Genre cinema is based on the guilty pleasures of the flesh, its baring and tearing. The most effective (and beloved) genre films leave us with our mouths agape as we witness scenarios that stretch, snap and then desert all reason, tearing off into the night. We identify with the anti-heroes who commit outrageous acts that wouldn’t pop up in even our wildest dreams — the vigilante whose search for “justice” takes him over the edge or the free spirit who sheds her clothes at the slightest provocation.

Not Quite Hollywood tracks the development of “Ozsploitation,” beginning in the swinging seventies (now I know to what the term “swinging” applies — all form of bulbous appendage) and pretty much explodes into the eighties, when the Australian outback came to symbolize the post-apocalyptic wasteland for most of the world. The ferocious mob tearing off into the night applies equally to the genre’s outlandish characters and the people who risked life and limb to capture the mayhem on film. It’s a wonder that many of the folks interviewed in Not Quite Hollywood lived to tell the tale.

If that doesn’t sound appealing, then think of Not Quite Hollywood as a bizarre car commercial from another planet, where this year’s model is covered in horns and powered by turbo jets.

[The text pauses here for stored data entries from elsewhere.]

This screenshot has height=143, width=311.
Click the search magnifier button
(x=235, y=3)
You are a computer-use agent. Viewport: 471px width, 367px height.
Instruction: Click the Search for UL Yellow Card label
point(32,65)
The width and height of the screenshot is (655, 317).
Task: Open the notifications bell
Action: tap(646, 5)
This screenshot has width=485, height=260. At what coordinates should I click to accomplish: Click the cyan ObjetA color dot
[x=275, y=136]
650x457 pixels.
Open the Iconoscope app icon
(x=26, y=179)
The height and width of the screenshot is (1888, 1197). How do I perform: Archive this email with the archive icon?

If you love Ozsploitation, you’ll get the chance to revisit some of the most mind-bending stunts featured in the hundreds of films covered. If you aren’t a fan, the filmmakers have kindly cut the meat from the bones of their favorite films. Not a minute goes by without a bare breast or bottom, a warped bit of gore or a colossal explosion. We can only shake our heads and ponder the twisted minds at work.